Granted, if a nation is crashing horrifically, the currency generally depreciates rapidly, although you're looking at a 70% or worse depreciation value.
The $2 mark is a psychological barrier only; in reality, the dollar has been depreciating steadily for the last decade, even during the economic boom.
Historically, the currency exchange rate has averaged around $1.60 per pound sterling, although this has fluctuated tremendously. The dollar was strongest against the pound in February 1985 when it averaged about $1.09 to the pound, and weakest during periods of stagflation in the US (ie, $2.40 in 1980 and $2.60 in the early 1970s).
This valuation at around $2 per pound sterling does not indicate fears of inflation or recession, but rather reflects the ongoing current account deficit (ie, excess of imports over exports in the US accounting) which is a result of two factors:
1) The intense rise of consumption of Chinese goods
2) The rapid increase in consumption financed by borrowing
In order to purchase foreign goods, dollars must be exchange for foreign currency (here, renminbi) which means "selling" dollars to "buy" renminbi. The higher demand for renminbi increases its "price", which is analogous to the appreciation of the renminbi against the dollar.
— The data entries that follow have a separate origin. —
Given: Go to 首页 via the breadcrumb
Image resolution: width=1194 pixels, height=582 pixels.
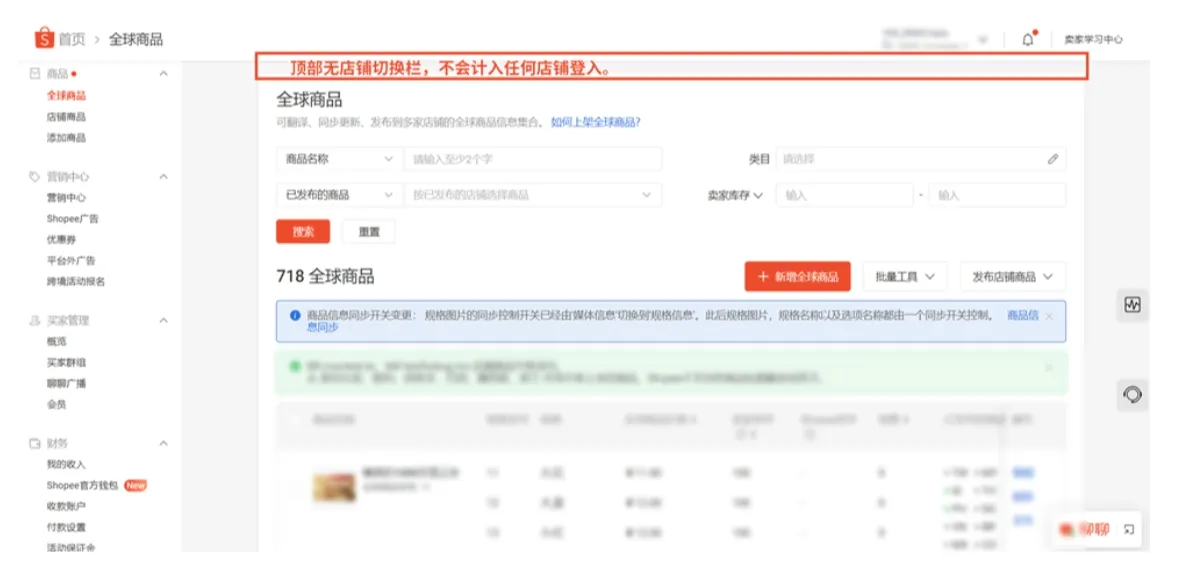Looking at the screenshot, I should tap(72, 31).
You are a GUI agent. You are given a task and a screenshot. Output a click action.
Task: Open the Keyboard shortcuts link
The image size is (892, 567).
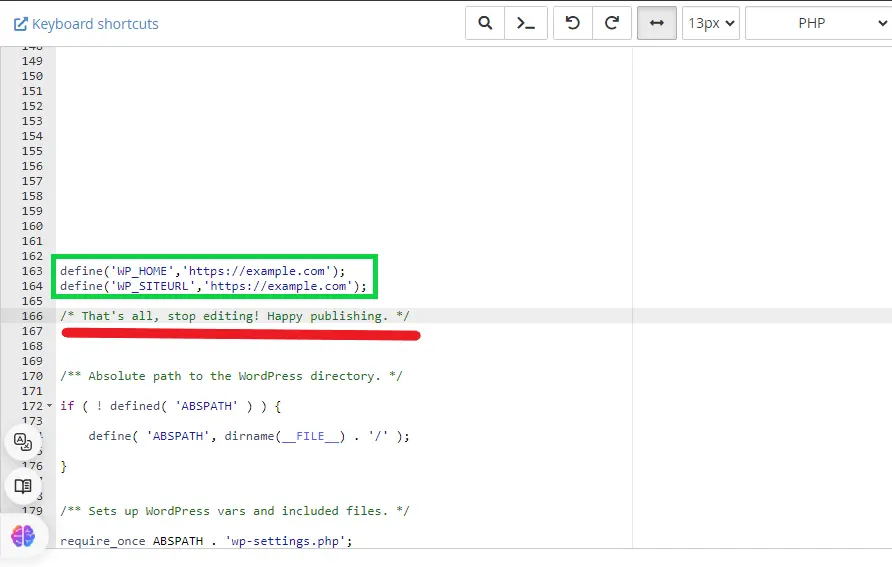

A third factor may be closer trade between Britain and the EU member nations, which says less about the US than it does about the efficiencies of trade within the EU.
Don't let the exchange rate worry you - you aren't likely to suffer from it unless you are vacationing in Britain.
Not really an economy issue as much as the US is taking a weak dollar approach in a couple of ways. The US govt. is not buying dollars to increase the value of the dollar and is keeping real interest rates low (nominal interest rates less the inflation rate). When real interest rates are low, investors do not want to keep their money in that currency because they can earn a higher return elsewhere.